# [Challenge]
Duplicate the items below verbatim, from the line containing "You are a GUI" through the last line of the items, omitting the pictures from your answer.

# [Input]

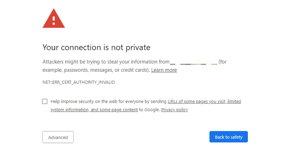
Task: Click the NET::ERR_CERT_AUTHORITY_INVALID error code
Action: pyautogui.click(x=79, y=82)
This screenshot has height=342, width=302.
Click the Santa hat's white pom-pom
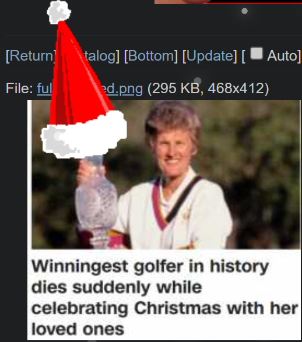[59, 12]
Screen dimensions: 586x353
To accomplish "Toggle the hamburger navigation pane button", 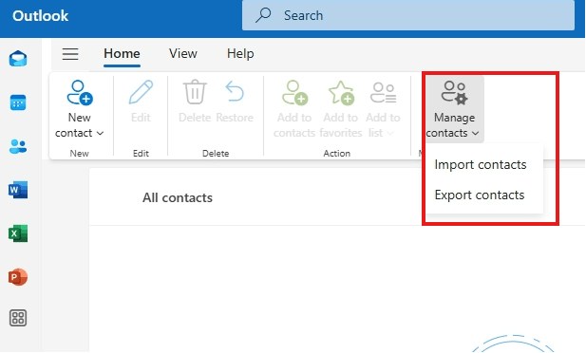I will (x=70, y=54).
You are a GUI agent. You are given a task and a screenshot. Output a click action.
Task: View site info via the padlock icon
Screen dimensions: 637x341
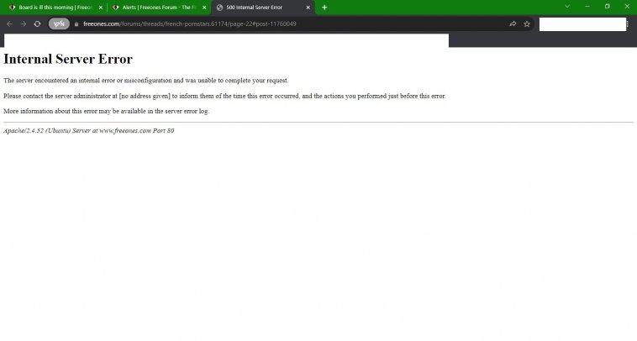[x=76, y=24]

# [Exercise response]
You are a GUI agent. You are given a task and a screenshot. Output a click action.
Task: View site info via the padlock icon
Screen dimensions: 637x341
[x=76, y=24]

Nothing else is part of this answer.